Exercise description — Rewrite the data from the line with "The image size is (1200, 2000)." through the end, swapping "plug connector" for "power connector" and leaving everything else unchanged.
——
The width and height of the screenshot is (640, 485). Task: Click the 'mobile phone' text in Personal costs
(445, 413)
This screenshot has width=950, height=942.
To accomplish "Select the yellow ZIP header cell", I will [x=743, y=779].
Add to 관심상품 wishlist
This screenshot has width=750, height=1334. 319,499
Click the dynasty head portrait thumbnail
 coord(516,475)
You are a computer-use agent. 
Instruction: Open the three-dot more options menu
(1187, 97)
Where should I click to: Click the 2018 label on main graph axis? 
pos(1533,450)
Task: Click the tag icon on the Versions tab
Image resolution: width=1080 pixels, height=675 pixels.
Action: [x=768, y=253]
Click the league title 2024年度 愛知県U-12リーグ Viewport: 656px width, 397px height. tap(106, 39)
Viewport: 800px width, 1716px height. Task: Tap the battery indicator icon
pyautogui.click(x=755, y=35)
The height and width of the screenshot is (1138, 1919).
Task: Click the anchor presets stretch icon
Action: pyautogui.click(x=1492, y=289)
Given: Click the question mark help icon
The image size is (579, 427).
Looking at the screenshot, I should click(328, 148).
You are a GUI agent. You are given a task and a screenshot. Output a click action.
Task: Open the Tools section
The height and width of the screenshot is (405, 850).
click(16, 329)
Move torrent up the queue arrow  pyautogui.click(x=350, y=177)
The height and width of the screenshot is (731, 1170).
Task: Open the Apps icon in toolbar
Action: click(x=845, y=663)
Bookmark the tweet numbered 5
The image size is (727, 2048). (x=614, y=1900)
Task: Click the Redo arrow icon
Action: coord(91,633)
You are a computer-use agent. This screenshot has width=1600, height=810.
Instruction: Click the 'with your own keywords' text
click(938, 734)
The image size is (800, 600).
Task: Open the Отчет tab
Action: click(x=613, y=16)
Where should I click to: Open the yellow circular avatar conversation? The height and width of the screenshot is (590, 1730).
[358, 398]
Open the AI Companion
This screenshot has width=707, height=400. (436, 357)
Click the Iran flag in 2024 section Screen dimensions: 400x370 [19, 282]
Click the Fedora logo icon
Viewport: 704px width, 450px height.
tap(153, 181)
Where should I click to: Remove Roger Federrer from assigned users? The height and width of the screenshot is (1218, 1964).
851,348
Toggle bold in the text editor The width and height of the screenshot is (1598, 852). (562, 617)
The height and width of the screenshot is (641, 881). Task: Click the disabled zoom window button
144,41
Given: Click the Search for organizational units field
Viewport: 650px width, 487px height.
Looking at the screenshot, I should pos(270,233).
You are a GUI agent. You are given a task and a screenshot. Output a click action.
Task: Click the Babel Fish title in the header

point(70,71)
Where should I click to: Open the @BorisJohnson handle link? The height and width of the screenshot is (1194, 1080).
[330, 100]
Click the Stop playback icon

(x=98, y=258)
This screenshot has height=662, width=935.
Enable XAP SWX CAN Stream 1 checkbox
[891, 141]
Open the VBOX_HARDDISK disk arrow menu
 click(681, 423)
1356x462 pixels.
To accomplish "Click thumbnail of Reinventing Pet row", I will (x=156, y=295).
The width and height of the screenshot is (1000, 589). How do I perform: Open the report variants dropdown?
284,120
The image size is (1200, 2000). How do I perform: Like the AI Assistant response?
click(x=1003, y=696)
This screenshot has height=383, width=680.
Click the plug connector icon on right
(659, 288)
——
Correct answer —
The image size is (1200, 2000). How do I perform: Like the AI Assistant response?
click(x=1003, y=696)
This screenshot has height=383, width=680.
Click the power connector icon on right
(659, 288)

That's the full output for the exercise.